### TEXT SECTION
+++
Work Experience 1: My first real full-time work experience occurred a couple weeks out post military discharge. This is where I fully understood where my gender identification issues and I began my mental transition. I knew I wanted to transition and was petrified at enacting this desire. I had a vision of an “intentional” accident leaving me no alternative but to transition. I subdued my desires in the loving caress of an amber liquid ora another, often my pal J. Daniels would pay extended visits.

Higher Education: I paid my way through a two-year and a four-year college. While at the NCC, I attained full clarity on what I was feeling. Transgender. I listened to a former male wrestler who transitioned to a female talk about her life. This was it. I had the words, now to find the way. Who would understand? Alas, I squandered this opportunity to have an ally to help start my journey. That pesky Mephistopheles nested quite contentedly on my shoulder.
+++
### MATERIAL SHOWN
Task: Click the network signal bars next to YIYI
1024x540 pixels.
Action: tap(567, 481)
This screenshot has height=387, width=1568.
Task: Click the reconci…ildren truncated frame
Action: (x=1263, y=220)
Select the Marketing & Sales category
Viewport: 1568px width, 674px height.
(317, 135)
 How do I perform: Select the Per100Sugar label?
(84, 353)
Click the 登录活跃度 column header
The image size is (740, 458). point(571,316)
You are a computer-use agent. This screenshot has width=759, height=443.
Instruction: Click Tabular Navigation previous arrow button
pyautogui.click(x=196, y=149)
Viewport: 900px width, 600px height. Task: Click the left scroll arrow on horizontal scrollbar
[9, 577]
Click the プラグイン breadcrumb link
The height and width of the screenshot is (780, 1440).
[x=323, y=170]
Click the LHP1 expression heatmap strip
+++
### WORK INSTRUCTIONS
Decide whether each statement agrees with the text above on work experience and higher education, and answer yes or no for each with the deciding words of the text quoted exactly. (a) The writer's first full-time work experience began a couple of weeks after military discharge. (b) Someone else paid for the writer's two-year and four-year college. (c) The writer took the opportunity to gain an ally to help start the journey.

### TASK RESPONSE
(a) Yes: "My first real full-time work experience occurred a couple weeks out post military discharge."
(b) No: "I paid my way through a two-year and a four-year college."
(c) No: "Alas, I squandered this opportunity to have an ally to help start my journey."